Researchers from the international CASCADE collaboration presented an analysis of response to first-line treatment in 20 patients who had acquired HIV resistant to at least one drug, and compared them to 132 patients without evidence of resistance and known dates of seroconversion from European seroconverter cohorts. They found no significant difference in the time taken to achieve a viral load below 500 copies between individuals who were not fully sensitive to all agents in their first regimen and those who were judged fully sensitive by genotypic resistance test. They also found no evidence that transmitted resistance to a particular class of drug conferred a disadvantage, but they did suggest that transmitted resistance could affect response to second- and third-line regimens, since it may narrow the range of available drugs that could be used after the failure of the first regimen.

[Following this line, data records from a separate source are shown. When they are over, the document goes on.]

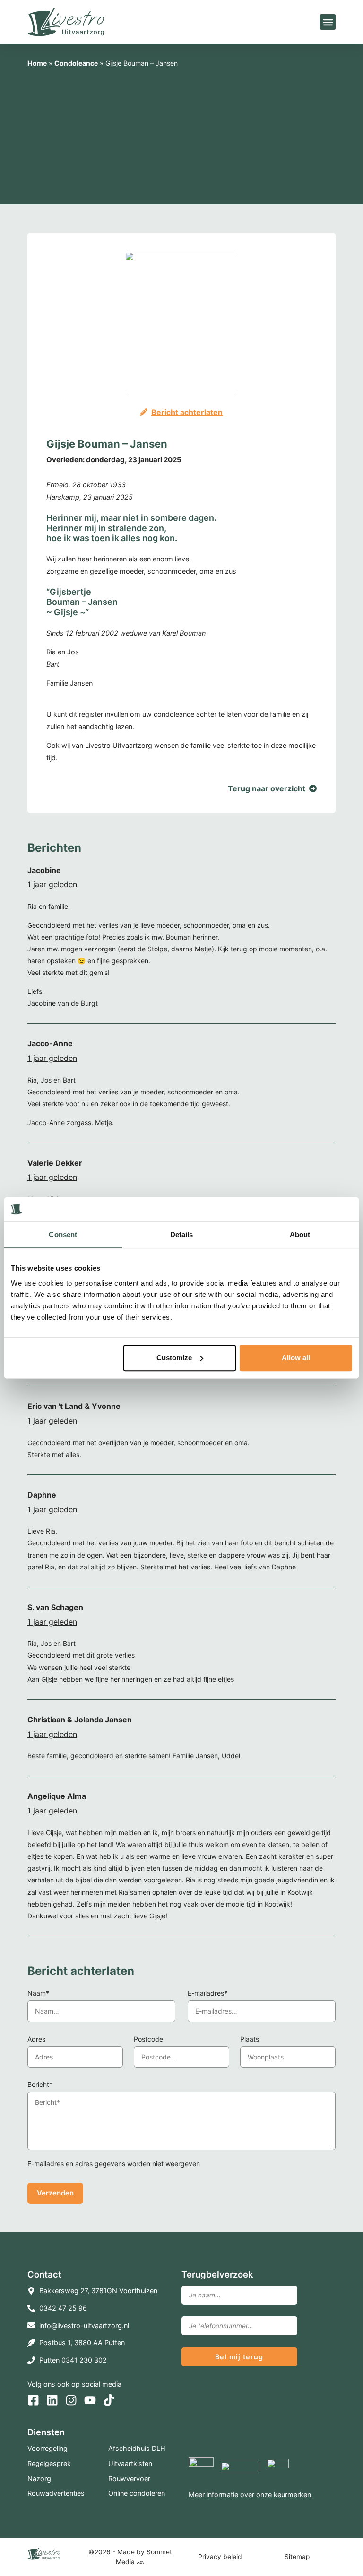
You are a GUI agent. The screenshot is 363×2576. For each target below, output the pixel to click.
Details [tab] (181, 1235)
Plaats (249, 2039)
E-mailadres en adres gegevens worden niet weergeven (113, 2164)
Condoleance (76, 63)
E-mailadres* (207, 1993)
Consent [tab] (63, 1235)
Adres (36, 2039)
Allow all (296, 1358)
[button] (328, 22)
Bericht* (39, 2084)
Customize (174, 1358)
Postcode (148, 2039)
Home (37, 63)
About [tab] (300, 1235)
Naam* (38, 1993)
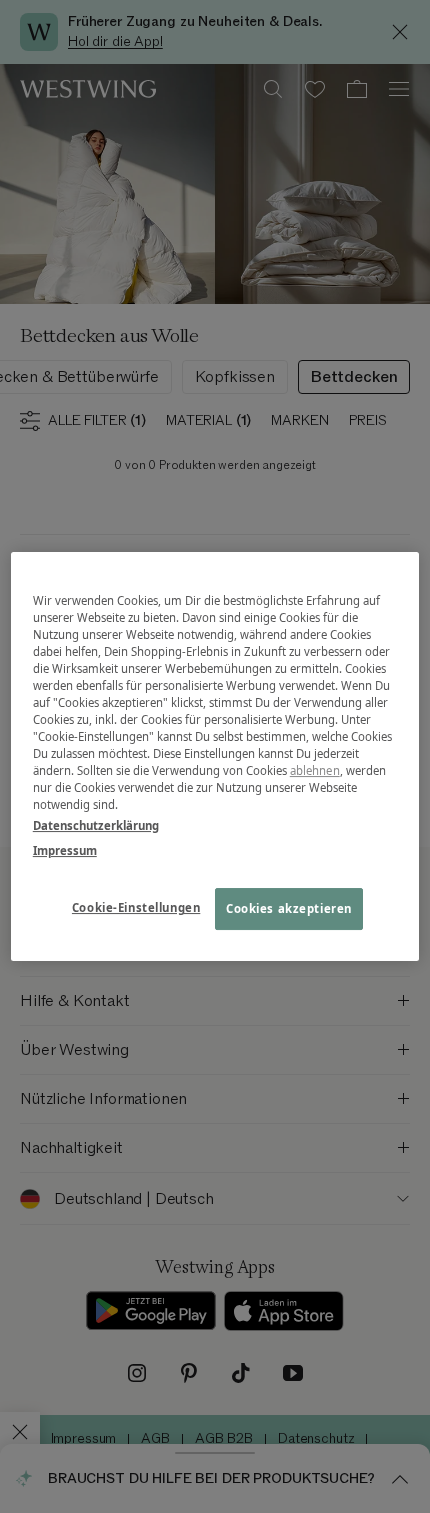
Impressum (65, 850)
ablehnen (315, 770)
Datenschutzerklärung (96, 825)
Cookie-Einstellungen (136, 908)
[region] (215, 757)
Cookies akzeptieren (289, 909)
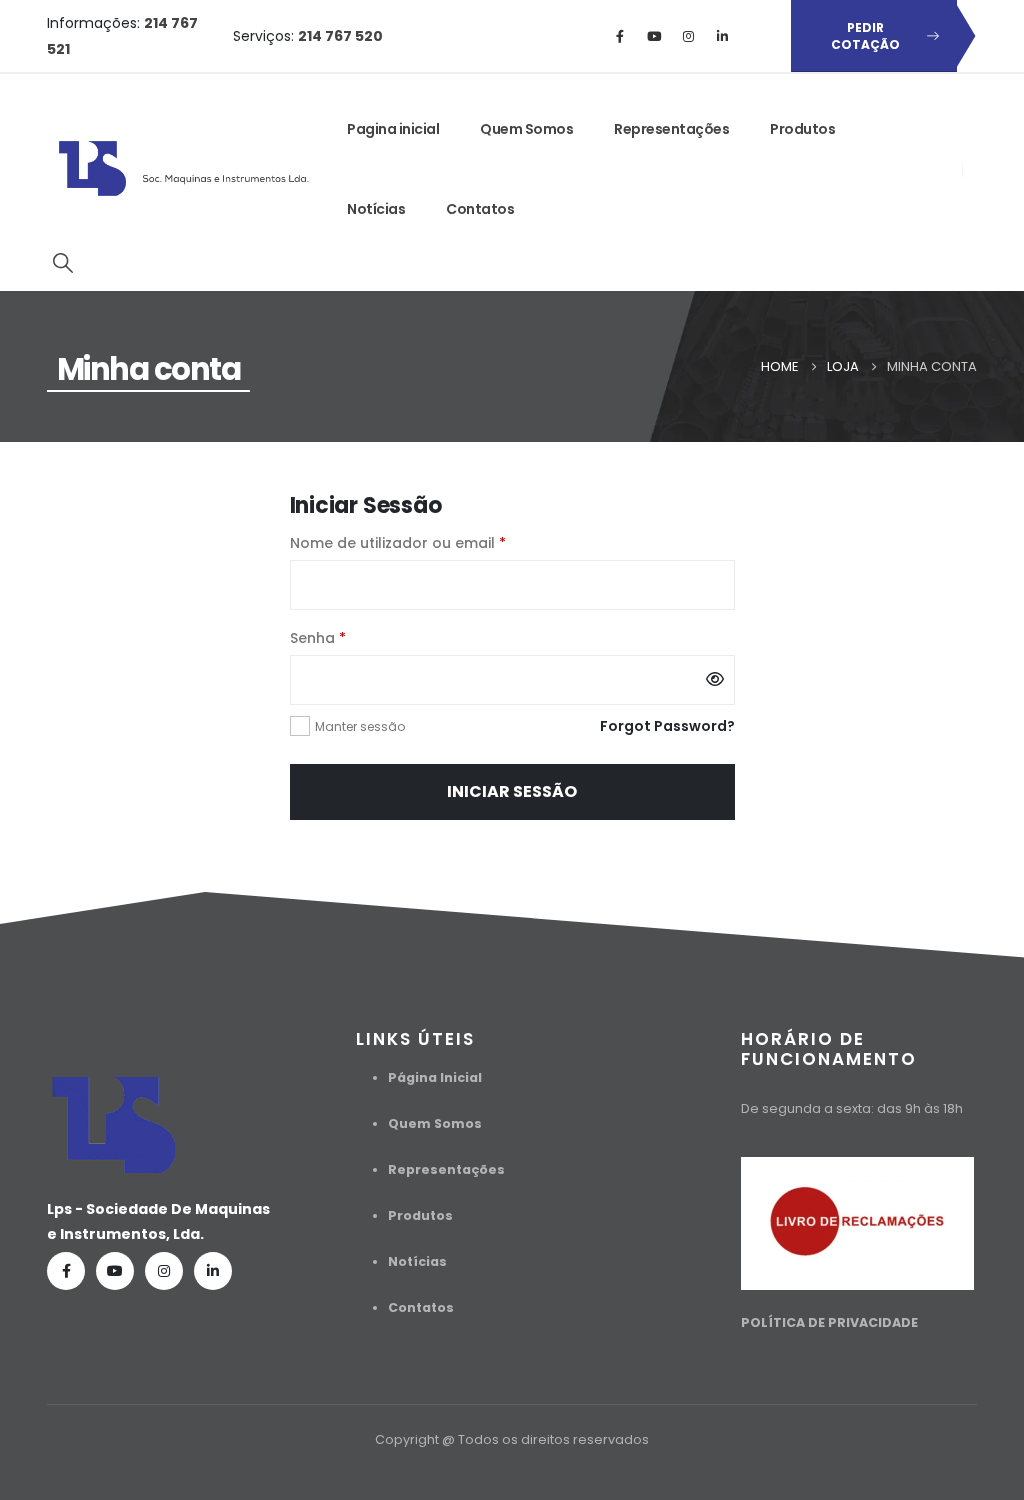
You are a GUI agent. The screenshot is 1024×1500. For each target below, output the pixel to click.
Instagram (164, 1271)
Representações (671, 129)
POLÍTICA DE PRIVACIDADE (829, 1322)
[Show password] (715, 680)
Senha (360, 636)
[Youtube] (654, 36)
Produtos (802, 129)
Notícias (376, 209)
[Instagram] (688, 36)
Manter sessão (360, 726)
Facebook (66, 1271)
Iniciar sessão (512, 791)
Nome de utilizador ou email (440, 541)
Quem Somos (526, 129)
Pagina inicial (393, 129)
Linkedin (213, 1271)
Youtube (115, 1271)
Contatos (480, 209)
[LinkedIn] (722, 36)
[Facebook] (620, 36)
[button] (63, 263)
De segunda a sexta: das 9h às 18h (852, 1108)
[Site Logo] (186, 169)
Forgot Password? (667, 726)
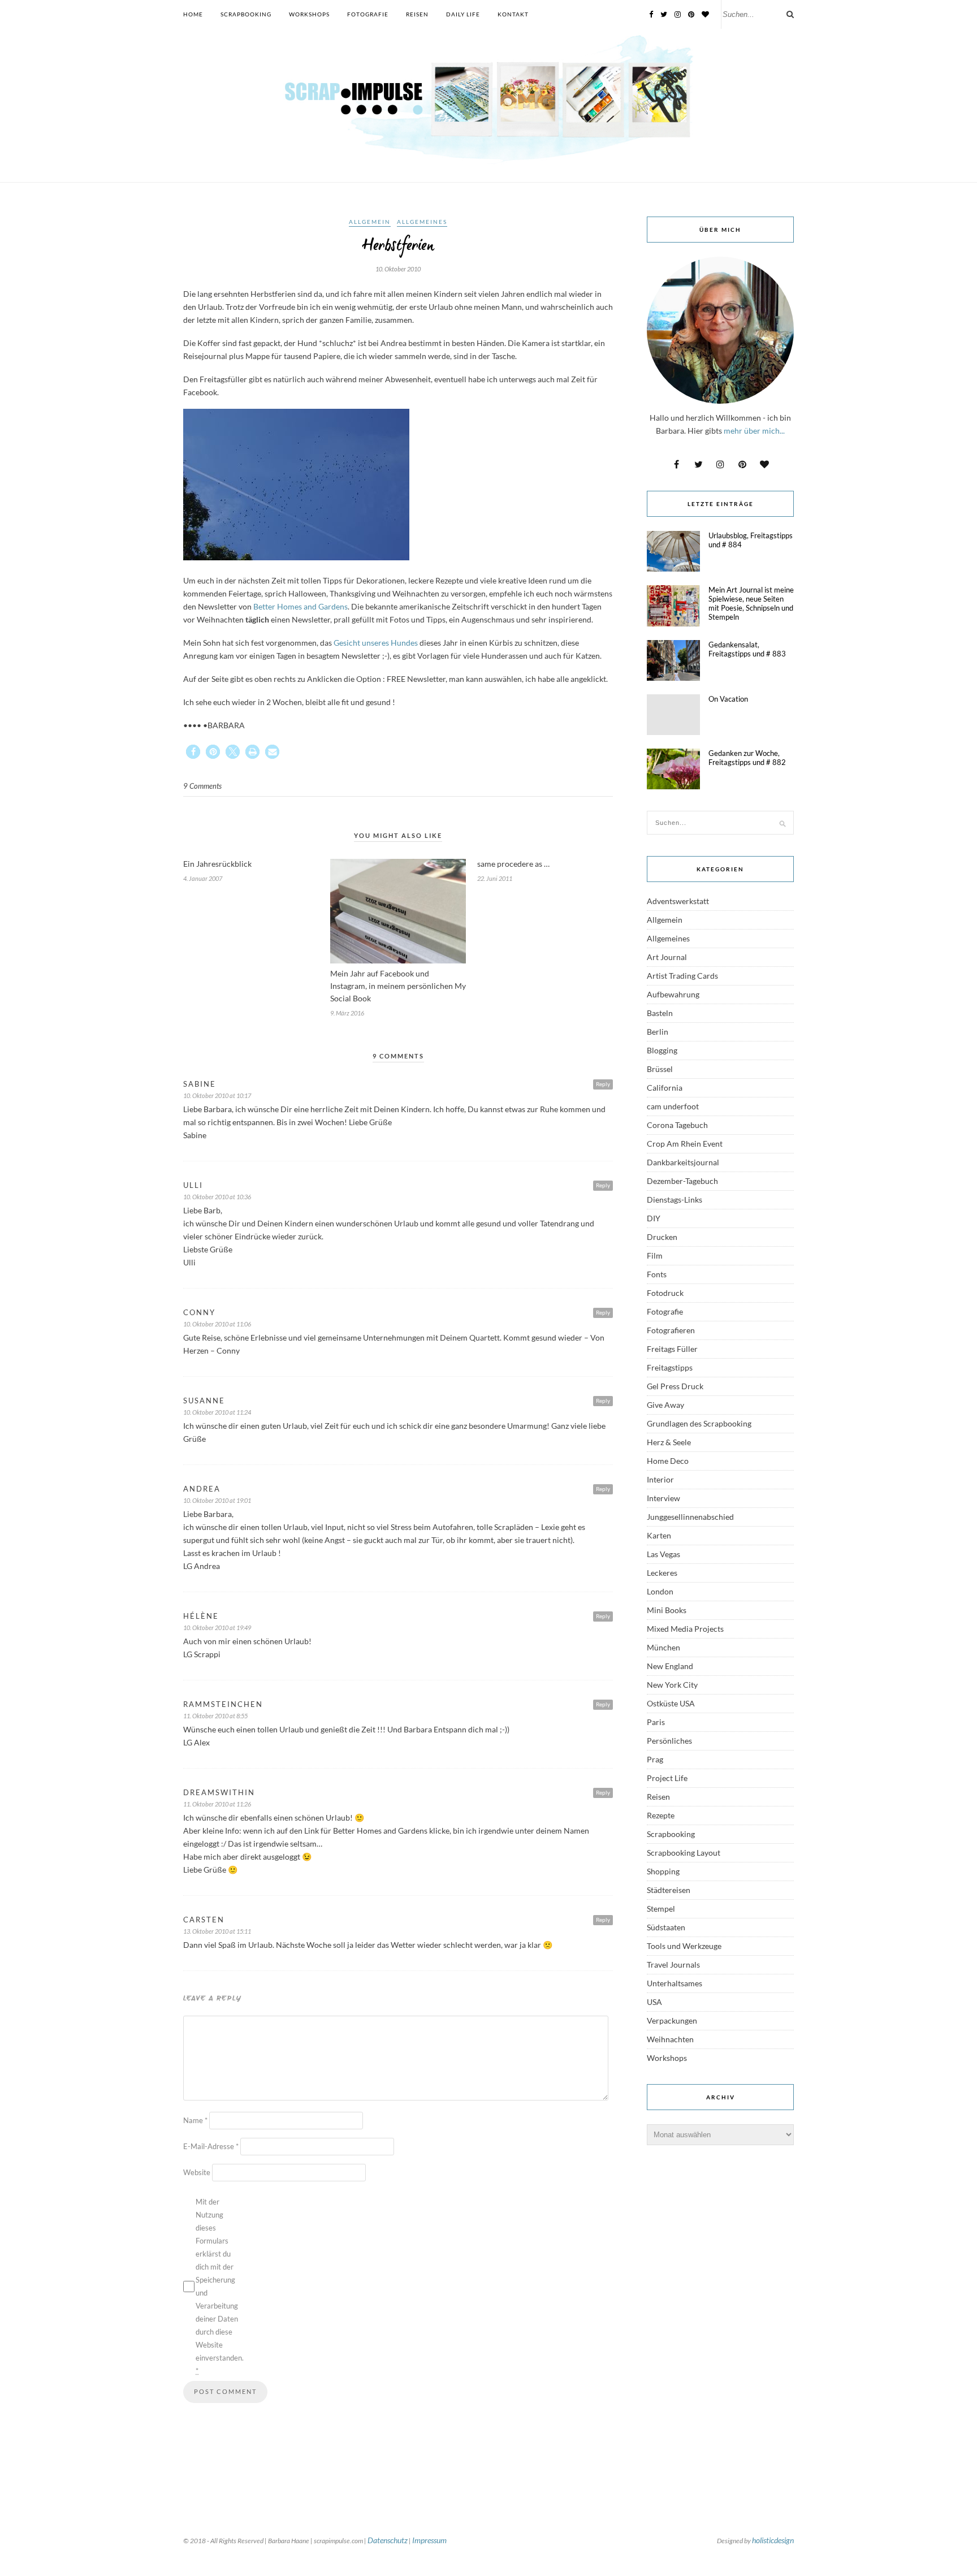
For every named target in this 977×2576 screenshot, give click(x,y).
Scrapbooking (246, 14)
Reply (603, 1083)
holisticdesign (773, 2540)
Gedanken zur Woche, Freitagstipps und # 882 (747, 758)
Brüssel (660, 1069)
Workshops (309, 14)
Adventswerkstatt (678, 901)
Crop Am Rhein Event (685, 1143)
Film (655, 1255)
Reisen (417, 14)
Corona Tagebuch (677, 1125)
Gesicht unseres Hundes (375, 642)
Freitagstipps (670, 1367)
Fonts (657, 1274)
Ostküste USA (671, 1703)
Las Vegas (663, 1554)
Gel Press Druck (675, 1386)
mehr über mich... (754, 430)
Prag (655, 1759)
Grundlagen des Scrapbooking (699, 1423)
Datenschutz (388, 2540)
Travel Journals (673, 1964)
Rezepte (661, 1815)
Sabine (199, 1083)
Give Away (665, 1405)
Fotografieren (671, 1330)
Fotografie (367, 14)
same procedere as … (513, 863)
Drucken (662, 1237)
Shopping (663, 1871)
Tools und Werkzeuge (684, 1946)
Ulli (193, 1185)
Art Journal (667, 957)
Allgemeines (422, 221)
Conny (199, 1312)
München (663, 1647)
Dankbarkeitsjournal (683, 1162)
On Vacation (728, 698)
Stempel (661, 1908)
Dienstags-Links (674, 1199)
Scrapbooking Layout (683, 1852)
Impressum (429, 2540)
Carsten (203, 1919)
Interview (663, 1498)
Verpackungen (672, 2020)
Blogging (662, 1050)
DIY (653, 1218)
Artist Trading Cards (682, 975)
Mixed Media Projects (685, 1628)
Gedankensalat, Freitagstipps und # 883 (747, 649)
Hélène (201, 1615)
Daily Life (463, 14)
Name (195, 2120)
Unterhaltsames (674, 1983)
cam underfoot (673, 1106)
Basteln (660, 1013)
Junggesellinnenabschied (690, 1517)
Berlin (657, 1031)
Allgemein (370, 221)
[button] (193, 752)
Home (193, 14)
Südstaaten (666, 1927)
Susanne (204, 1400)
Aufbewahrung (673, 994)
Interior (660, 1479)
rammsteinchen (223, 1704)
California (664, 1087)
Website (196, 2172)
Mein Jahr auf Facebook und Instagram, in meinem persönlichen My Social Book (398, 986)
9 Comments (202, 785)
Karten (659, 1535)
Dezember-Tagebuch (682, 1181)
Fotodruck (665, 1293)
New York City (672, 1684)
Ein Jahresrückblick (217, 863)
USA (654, 2002)
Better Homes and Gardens (300, 606)
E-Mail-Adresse (211, 2146)
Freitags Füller (672, 1349)
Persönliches (669, 1740)
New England (670, 1666)
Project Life (667, 1778)
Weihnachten (670, 2039)
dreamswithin (219, 1792)
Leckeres (662, 1572)
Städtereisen (668, 1890)
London (660, 1591)
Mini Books (666, 1610)
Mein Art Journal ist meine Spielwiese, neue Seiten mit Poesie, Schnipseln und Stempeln (751, 603)
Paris (656, 1722)
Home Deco (668, 1461)
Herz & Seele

Cane P et al. Persistence of primary genotypic resistance following HIV-1 seroconversion for as long as three years post-infection. Eleventh Conference on Retroviruses and Opportunistic Infections, San Francisco, abstract 684, 2004.
Little S et al. Persistence of transmitted drug-resistant virus among subjects with primary HIV infection deferring antiretroviral therapy. Eleventh Conference on Retroviruses and Opportunistic Infections, San Francisco, abstract 36LB, 2004.
Pillay D et al. The effect of transmitted drug resistance on virological response to HAART regimens adjusted for genotypic resistance at baseline. Eleventh Conference on Retroviruses and Opportunistic Infections, San Francisco, abstract 685, 2004.